Protesters shout Wednesday night in New York's Times Square after it was announced that the New York police officer involved in the death of Eric Garner will not be indicted. (AP/Julio Cortez)

House Speaker John A. Boehner (R-Ohio) said Thursday that he still has "unanswered questions" about the recent deaths of Michael Brown and Eric Garner, two African Americans killed during confrontations with police officers.

“Clearly both of these are serious tragedies that we’ve seen in our society," he said in response to a question at his weekly press conference. "I think the American people want to understand more of what the facts were. There are a lot of unanswered questions that Americans have, and frankly I have."

Boehner said he wouldn't rule out having House committees hold hearings into the matter. "I do think that the American people deserve more answers about what really happened here and was our system of justice handled properly," he said.

Boehner's comments a few hours after Rep. Cathy McMorris Rodgers (R-Wash.), the fourth-ranking House Republican, said she "absolutely" thinks the House should hold hearings into the matter.

“We all have a lot of serious questions that need to be addressed and we need to understand what happened, why this decision was made,” she said on MSNBC's "Morning Joe" Thursday. "I would call for the House to have those hearings so that we can better understand. But we need to take action, appropriate action, making sure our local law enforcement have the training, that they're using appropriate force, which — I think we all recognize these are tragedies and it has raised a lot of questions."

House Minority Leader Nancy Pelosi (D-Calif.) also said she supports the Justice Department's decision to continue investigating the Garner case.

"This is really very sad and we'll have plenty to say about it," she said in brief comments to The Washington Post on Thursday morning.
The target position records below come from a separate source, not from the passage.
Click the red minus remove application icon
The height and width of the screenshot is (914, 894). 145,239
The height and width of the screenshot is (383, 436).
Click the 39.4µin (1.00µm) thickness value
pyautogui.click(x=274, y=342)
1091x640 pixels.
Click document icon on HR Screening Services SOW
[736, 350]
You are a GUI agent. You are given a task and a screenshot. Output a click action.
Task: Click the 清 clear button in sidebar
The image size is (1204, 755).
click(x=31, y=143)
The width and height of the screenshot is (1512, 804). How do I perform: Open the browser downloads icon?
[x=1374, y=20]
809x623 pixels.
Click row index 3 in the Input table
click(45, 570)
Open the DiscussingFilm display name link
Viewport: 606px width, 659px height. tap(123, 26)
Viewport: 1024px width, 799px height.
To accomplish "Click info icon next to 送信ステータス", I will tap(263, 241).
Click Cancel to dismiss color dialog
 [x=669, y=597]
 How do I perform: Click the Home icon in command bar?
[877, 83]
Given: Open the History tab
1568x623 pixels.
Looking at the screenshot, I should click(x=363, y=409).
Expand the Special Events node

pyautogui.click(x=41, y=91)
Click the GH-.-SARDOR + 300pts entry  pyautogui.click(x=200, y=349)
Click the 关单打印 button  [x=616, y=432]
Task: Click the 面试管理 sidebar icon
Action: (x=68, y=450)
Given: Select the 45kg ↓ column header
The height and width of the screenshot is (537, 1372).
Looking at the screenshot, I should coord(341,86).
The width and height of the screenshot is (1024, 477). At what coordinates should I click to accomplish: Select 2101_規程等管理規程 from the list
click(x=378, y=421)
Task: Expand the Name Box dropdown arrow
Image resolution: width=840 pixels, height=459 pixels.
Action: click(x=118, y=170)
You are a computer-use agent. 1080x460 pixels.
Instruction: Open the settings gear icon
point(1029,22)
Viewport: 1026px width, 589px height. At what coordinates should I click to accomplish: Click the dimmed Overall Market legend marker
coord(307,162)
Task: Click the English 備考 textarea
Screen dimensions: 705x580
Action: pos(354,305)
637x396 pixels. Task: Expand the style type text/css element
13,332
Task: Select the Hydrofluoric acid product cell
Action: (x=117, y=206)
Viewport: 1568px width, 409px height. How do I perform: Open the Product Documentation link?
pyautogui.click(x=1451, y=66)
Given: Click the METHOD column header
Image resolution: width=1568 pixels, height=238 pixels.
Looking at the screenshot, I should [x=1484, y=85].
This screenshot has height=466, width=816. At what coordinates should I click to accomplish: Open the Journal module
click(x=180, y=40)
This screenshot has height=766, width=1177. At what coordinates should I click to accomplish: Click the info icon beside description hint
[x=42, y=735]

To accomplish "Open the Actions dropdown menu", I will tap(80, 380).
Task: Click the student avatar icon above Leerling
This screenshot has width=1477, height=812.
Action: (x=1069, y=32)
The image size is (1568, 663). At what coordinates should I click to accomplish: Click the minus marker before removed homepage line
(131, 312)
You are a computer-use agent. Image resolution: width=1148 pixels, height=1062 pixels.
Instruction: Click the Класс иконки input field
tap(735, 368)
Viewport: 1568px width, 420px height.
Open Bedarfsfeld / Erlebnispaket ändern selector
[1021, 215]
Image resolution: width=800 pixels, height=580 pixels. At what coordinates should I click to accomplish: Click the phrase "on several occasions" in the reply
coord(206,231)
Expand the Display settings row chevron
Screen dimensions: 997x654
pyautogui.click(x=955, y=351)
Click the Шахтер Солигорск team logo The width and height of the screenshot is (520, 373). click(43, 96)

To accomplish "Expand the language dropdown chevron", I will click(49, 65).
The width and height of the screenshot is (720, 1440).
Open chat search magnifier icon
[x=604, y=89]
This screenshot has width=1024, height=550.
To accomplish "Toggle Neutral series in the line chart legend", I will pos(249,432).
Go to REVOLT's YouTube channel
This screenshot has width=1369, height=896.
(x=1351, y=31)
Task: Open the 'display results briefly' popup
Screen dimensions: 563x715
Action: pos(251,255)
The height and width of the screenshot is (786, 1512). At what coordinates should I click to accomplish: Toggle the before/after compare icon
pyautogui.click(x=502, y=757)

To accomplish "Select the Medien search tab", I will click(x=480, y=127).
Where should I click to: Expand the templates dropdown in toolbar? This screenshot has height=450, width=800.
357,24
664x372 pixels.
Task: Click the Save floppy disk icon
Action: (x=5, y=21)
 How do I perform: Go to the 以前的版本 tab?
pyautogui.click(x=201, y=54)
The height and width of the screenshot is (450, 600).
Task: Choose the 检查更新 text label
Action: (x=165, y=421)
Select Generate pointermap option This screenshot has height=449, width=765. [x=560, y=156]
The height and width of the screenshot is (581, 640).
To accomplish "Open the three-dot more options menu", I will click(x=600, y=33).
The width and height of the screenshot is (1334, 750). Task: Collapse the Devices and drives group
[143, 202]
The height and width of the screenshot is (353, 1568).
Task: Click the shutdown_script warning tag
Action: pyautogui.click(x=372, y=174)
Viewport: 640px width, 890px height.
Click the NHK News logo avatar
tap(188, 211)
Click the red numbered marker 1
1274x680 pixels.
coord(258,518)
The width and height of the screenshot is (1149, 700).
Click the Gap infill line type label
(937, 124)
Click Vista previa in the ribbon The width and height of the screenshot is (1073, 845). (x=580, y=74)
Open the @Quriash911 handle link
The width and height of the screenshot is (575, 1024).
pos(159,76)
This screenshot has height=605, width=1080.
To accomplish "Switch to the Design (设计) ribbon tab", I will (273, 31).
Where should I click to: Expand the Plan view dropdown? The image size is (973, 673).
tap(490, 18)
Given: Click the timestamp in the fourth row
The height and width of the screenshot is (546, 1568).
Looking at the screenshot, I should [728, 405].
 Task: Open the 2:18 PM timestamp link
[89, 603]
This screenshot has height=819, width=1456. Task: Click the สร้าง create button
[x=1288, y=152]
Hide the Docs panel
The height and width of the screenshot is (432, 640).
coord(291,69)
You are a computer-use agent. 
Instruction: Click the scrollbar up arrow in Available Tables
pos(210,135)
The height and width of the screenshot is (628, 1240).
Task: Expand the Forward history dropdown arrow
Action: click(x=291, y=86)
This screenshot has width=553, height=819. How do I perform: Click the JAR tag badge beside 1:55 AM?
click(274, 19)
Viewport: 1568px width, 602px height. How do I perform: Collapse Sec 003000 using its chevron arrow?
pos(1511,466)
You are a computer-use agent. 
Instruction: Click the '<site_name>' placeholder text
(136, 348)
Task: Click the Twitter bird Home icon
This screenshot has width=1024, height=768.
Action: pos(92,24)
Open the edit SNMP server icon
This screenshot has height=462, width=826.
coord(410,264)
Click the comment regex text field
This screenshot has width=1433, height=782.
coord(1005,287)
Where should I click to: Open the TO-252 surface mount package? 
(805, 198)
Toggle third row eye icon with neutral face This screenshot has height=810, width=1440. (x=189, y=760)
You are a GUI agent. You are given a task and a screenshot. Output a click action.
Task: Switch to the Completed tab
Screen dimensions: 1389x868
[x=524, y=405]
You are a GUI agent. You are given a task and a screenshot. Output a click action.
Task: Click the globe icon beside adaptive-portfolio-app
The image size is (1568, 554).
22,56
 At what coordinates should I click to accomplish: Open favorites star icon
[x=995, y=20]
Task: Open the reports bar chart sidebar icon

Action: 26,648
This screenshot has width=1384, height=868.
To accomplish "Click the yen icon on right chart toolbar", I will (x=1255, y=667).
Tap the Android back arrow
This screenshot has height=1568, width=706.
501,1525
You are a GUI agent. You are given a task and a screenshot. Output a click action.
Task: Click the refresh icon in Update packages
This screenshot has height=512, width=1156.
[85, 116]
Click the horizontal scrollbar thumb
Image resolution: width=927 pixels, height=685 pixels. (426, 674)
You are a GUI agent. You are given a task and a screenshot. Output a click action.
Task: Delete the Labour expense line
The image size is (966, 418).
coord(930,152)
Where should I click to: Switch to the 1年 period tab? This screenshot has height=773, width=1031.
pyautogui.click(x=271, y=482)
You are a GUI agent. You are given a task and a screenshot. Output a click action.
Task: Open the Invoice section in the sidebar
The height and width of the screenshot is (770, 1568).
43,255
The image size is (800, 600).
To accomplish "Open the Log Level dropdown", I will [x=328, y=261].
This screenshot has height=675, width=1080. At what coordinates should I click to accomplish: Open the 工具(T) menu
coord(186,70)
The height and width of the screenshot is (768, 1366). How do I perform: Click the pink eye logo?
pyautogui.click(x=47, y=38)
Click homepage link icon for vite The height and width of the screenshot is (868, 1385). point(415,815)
In a statement released Wednesday night, she said she mourned the deaths of Brown, Garner and 12-year old Tamir Rice, who was killed last month in Cleveland after police responded to an emergency call about a man pointing a gun at people in a park.

"Any one of these deaths would be a tragedy, but three such incidents appear to be a clear pattern, and that’s why the efforts by Attorney General Holder and the Department of Justice are so critical to ensure that injustice in any American community is transformed into the equality under the law that all Americans deserve," she said.